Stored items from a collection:
• • • • •
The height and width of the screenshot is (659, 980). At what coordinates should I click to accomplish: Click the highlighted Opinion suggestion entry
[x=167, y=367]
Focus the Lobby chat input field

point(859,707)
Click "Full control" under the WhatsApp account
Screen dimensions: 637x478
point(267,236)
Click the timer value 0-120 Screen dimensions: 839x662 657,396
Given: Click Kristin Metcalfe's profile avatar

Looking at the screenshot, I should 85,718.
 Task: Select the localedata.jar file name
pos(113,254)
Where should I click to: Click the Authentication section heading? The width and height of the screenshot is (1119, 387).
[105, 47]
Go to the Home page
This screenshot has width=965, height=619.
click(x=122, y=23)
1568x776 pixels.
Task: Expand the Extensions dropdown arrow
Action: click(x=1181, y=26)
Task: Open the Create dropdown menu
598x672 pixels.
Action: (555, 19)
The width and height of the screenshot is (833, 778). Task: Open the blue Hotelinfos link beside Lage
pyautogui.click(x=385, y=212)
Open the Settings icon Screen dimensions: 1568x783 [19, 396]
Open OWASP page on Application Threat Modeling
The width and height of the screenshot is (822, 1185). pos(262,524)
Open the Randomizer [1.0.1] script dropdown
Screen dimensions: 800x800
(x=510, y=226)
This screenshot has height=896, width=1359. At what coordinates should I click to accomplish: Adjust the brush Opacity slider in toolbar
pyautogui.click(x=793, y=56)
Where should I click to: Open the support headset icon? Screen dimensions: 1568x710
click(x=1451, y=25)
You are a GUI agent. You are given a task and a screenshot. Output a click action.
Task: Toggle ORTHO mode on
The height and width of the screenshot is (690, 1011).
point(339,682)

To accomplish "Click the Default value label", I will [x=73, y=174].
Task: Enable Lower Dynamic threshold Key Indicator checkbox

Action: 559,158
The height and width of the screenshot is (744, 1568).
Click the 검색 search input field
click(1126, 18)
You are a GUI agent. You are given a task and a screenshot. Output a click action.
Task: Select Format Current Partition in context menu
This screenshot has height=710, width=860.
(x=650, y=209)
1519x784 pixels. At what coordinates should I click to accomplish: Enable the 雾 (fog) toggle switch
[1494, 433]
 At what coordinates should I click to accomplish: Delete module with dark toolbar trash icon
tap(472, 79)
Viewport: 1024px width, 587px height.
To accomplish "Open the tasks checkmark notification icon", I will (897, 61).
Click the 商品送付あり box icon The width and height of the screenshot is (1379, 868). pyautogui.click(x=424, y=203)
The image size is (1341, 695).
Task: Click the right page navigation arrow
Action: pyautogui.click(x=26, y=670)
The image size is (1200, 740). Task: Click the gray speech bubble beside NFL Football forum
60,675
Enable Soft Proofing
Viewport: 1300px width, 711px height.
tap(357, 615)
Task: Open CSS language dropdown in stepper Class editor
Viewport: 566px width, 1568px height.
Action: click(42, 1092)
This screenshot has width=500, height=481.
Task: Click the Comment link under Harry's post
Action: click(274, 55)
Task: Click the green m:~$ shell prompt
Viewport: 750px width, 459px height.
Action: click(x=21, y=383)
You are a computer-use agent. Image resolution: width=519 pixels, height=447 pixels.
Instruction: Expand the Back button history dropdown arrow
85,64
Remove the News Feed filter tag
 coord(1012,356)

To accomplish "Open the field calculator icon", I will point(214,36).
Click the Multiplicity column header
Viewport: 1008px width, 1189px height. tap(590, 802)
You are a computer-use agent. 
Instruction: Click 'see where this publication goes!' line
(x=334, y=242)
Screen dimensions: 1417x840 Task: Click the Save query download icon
• • • • •
Given request: Render everything above from the line containing "This screenshot has height=896, width=1359." down to the line containing "point(339,682)" as a Markdown table with the columns No. and Line. Give each non-blank line its own numbered row.

Full solution:
| No. | Line |
|---|---|
| 1 | This screenshot has height=896, width=1359. At what coordinates should I click to accomplish: Adjust the brush Opacity slider in toolbar |
| 2 | pyautogui.click(x=793, y=56) |
| 3 | Where should I click to: Open the support headset icon? Screen dimensions: 1568x710 |
| 4 | click(x=1451, y=25) |
| 5 | You are a GUI agent. You are given a task and a screenshot. Output a click action. |
| 6 | Task: Toggle ORTHO mode on |
| 7 | The height and width of the screenshot is (690, 1011). |
| 8 | point(339,682) |